Der Tagesspiegel: Interview mit Tankred Dorst über seinen "Ring" in Bayreuth 2006
Berlin (ots)
In einem ersten Interview nach seiner Berufung als "Ring"-Regisseur in Bayreuth äußert sich der Dramatiker Tankred Dorst im Berliner "Tagesspiegel" (Ausgabe vom 10. 11. 04) über seine Pläne. "Ich möchte auf keinen Fall eine Verbürgerlichung der Geschichte von Göttern und Halbgöttern. Das hat man - meist weniger genial als Chéreau - schon zu oft gemacht. Ich möchte auch keine Ironisierung oder konventionelle Aktualisierung. Nicht Wotan als Wirtschaftsmagnat. ...Meine Vorstellung ist, die Figuren eher zu vergrößern als zu verkleinern. Die Götter und Halbgötter sollten fremd, fern und mächtig bleiben, so wie uns unser Leben und unsere eigenen Dämonen trotz aller Aufgeklärtheit und technischen Modernität oft fern, fremd und unbeherrschbar erscheinen. Ich kann mir vorstellen, die Wagner-Götter können durch steinerne Wände gehen oder manifestieren sich unversehens in einem Lichtstrahl. Auch eine Welt oder Parallelwelten sind denkbar, in denen der Wagner-Wald zwischen Wolkenkratzern wächst und Spuren der Zivilisation sich mit Natur oder Zitaten der Natur durchmischen." Auch über erste Personalpläne geht es in dem Gespräch: "Das Bühnenbild wird Frank Philipp Schlößmann machen, der schon mit Harry Kupfer oder Andreas Homoki gearbeitet hat. Die Kostüme macht Bernd Skodzig, der in Berlin unter anderem am Deutschen Theater und an der Schaubühne tätig war.

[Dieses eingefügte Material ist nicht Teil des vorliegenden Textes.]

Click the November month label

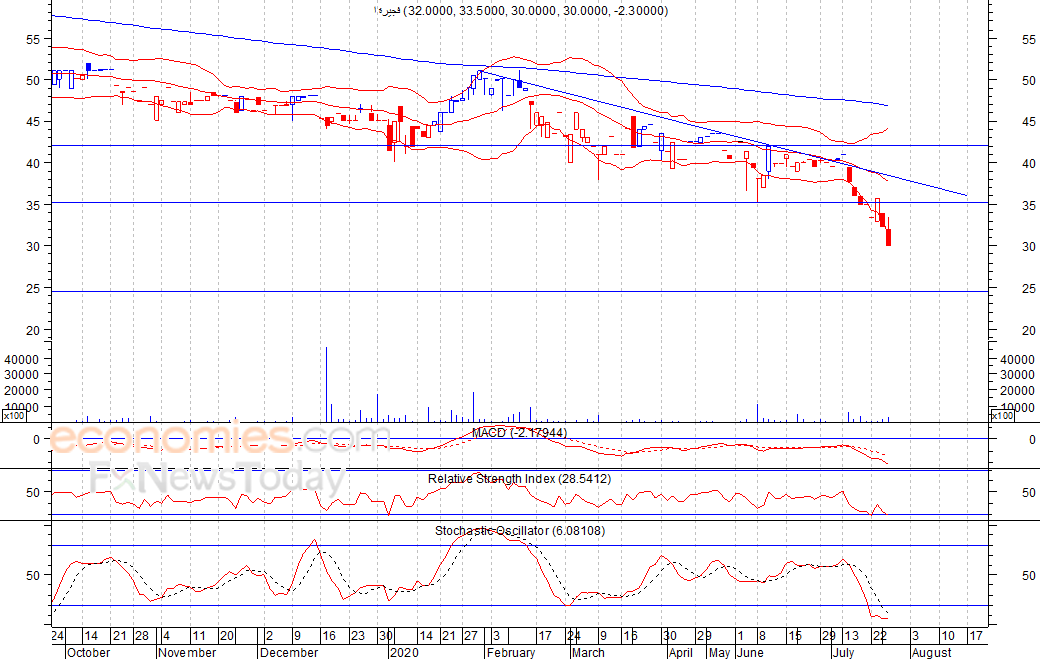(187, 652)
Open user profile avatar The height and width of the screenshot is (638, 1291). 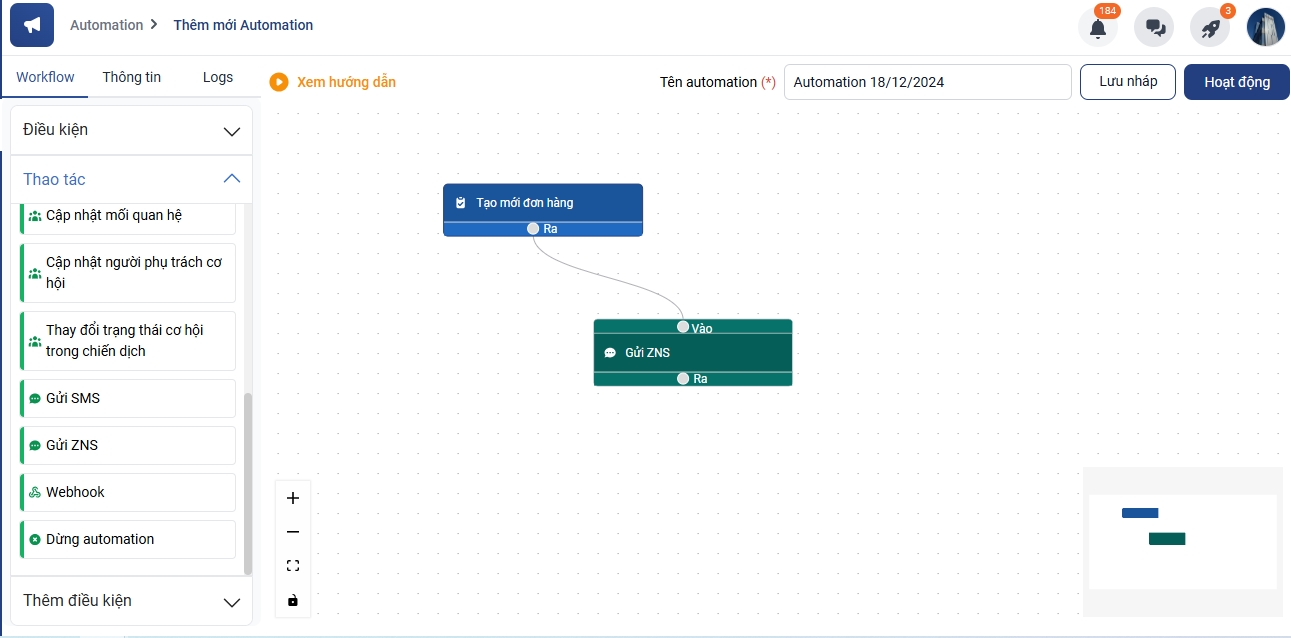pos(1265,27)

Während wir uns diesem Himalaya des Musiktheaters erst annähern, haben wir - zusammen mit dem Dramaturg Norbert Abels von der Frankfurter Oper - schon eine gemeinsame Sprache gefunden und den konzeptionellen Grundriss entwickelt." Mit dem Dirigenten Christian Thielemann, der 2006 den "Ring" in Bayreuth dirigieren wird, habe es "menschlich und professionell sehr angenehme" Gespräche gegeben. "Christian Thielemann hat ja erklärtermaßen einige Vorbehalte gegen das, was ihm als allzu selbstherrliches Regietheater erscheint. Aber hier geht es nur um mein Konzept. Und ich hoffe, von ihm jetzt viel über die Musik und sein besonderes Verständnis des Komponisten Richard Wagner zu lernen."